> GIVEN RECORDS:
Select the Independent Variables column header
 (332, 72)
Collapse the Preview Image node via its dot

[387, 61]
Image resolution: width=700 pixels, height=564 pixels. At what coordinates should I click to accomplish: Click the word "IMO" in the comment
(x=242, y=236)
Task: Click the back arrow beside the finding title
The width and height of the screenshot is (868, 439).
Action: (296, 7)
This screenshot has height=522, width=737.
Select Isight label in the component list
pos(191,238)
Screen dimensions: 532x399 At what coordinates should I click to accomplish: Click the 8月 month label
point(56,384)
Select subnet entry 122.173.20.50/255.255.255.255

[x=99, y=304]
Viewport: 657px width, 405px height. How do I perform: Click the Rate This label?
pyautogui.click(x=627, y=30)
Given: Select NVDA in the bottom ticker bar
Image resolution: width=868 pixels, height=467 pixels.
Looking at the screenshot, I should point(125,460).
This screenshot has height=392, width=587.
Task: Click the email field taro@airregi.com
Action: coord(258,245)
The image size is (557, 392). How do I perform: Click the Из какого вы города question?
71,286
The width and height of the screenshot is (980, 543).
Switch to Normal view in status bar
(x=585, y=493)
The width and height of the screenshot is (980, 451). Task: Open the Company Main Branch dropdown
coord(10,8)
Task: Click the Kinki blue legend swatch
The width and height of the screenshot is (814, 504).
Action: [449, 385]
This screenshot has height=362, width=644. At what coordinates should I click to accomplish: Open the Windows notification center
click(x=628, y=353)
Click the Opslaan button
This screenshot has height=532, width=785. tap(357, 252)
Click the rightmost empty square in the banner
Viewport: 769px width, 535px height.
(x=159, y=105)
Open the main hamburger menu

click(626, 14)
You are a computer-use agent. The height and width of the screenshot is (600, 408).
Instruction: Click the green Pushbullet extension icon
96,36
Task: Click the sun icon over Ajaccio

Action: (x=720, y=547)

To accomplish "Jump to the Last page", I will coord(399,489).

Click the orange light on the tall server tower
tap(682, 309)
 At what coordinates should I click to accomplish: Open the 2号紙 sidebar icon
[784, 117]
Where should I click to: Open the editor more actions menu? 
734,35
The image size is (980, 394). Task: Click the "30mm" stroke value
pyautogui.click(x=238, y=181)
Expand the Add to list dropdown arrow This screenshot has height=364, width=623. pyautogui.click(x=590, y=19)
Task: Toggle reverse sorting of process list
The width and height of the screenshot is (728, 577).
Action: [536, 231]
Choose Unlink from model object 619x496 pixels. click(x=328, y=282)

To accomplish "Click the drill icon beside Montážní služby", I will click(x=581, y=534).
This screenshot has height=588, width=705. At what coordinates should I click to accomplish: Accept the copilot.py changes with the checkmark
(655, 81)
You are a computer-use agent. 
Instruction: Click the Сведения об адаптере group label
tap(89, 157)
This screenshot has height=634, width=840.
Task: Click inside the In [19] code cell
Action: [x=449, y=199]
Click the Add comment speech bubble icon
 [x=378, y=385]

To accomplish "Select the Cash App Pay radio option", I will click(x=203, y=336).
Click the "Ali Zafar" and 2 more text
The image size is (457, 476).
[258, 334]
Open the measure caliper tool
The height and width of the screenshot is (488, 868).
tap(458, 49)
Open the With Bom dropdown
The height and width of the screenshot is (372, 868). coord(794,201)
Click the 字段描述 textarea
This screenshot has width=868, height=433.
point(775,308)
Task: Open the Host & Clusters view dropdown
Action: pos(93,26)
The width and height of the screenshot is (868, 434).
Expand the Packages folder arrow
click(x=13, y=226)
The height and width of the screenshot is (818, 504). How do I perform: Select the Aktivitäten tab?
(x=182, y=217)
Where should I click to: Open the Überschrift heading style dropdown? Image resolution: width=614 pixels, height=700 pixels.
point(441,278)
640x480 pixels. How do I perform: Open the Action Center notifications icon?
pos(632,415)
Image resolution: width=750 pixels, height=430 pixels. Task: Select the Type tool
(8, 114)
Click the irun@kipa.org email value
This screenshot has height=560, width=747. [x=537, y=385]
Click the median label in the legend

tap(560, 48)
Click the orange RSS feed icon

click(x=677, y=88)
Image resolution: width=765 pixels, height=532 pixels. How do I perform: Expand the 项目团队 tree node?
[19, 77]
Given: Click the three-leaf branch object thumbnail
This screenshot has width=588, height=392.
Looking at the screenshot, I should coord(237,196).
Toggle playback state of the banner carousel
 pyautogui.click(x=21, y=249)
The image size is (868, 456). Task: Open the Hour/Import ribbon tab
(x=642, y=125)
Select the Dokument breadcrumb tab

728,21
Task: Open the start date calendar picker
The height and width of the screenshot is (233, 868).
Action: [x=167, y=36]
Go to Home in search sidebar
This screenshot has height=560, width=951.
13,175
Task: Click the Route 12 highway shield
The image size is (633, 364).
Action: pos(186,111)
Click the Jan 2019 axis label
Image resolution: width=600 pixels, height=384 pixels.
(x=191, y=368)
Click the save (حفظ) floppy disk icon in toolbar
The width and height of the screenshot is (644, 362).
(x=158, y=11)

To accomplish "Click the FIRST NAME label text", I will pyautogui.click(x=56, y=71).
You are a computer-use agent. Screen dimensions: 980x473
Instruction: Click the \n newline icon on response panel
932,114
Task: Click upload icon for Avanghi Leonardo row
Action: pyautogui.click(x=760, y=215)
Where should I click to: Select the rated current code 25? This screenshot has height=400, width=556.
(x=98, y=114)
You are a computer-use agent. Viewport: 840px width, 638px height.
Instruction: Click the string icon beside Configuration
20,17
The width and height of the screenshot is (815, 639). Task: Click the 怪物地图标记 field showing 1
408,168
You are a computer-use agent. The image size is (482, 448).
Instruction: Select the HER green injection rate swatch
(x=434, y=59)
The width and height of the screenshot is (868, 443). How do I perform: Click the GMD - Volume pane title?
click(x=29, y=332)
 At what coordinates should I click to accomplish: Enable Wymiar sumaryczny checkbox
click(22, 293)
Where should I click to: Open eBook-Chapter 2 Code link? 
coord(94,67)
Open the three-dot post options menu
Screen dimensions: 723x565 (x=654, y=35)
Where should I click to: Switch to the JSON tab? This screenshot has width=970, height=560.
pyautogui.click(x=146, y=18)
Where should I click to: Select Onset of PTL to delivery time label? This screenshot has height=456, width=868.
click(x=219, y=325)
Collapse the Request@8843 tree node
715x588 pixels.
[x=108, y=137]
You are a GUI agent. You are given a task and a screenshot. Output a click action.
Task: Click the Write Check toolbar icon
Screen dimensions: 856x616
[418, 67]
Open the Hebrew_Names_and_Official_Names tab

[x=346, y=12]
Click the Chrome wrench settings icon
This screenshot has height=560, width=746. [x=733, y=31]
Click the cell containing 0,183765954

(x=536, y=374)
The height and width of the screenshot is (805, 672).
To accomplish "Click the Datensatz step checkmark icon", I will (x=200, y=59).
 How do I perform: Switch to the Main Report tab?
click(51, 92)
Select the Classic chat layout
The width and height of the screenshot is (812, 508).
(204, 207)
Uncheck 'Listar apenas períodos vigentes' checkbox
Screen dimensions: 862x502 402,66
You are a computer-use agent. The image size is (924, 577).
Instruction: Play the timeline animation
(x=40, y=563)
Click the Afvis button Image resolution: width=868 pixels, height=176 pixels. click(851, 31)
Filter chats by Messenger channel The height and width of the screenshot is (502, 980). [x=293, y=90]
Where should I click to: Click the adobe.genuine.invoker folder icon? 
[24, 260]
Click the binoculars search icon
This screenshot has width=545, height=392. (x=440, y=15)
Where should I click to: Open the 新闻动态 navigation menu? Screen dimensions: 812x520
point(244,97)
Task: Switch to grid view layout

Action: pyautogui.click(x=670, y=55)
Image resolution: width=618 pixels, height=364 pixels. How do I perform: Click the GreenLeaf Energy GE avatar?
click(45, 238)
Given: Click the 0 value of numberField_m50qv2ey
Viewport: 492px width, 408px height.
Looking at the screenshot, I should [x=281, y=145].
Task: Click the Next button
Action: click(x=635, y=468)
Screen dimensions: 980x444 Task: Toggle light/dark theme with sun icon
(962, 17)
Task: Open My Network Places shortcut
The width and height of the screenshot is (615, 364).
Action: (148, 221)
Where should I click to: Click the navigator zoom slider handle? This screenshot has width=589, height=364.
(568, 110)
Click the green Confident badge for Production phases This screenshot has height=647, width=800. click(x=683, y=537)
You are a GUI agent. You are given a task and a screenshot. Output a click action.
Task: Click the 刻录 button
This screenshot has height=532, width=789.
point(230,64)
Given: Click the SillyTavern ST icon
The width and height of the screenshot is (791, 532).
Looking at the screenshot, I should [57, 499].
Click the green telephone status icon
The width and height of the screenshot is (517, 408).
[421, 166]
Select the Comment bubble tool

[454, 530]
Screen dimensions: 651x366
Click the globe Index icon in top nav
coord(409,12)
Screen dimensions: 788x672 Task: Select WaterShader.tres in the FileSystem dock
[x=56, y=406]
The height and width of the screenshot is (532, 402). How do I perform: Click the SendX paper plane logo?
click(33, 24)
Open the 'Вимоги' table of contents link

> AIM OF THE EXERCISE:
Repeat the entries verbatim through the line with "Given: Select NVDA in the bottom ticker bar".

> SOLUTION TO THIS EXERCISE:
Select the Independent Variables column header
 (332, 72)
Collapse the Preview Image node via its dot

[387, 61]
Image resolution: width=700 pixels, height=564 pixels. At what coordinates should I click to accomplish: Click the word "IMO" in the comment
(x=242, y=236)
Task: Click the back arrow beside the finding title
The width and height of the screenshot is (868, 439).
Action: (296, 7)
This screenshot has height=522, width=737.
Select Isight label in the component list
pos(191,238)
Screen dimensions: 532x399 At what coordinates should I click to accomplish: Click the 8月 month label
point(56,384)
Select subnet entry 122.173.20.50/255.255.255.255

[x=99, y=304]
Viewport: 657px width, 405px height. How do I perform: Click the Rate This label?
pyautogui.click(x=627, y=30)
Given: Select NVDA in the bottom ticker bar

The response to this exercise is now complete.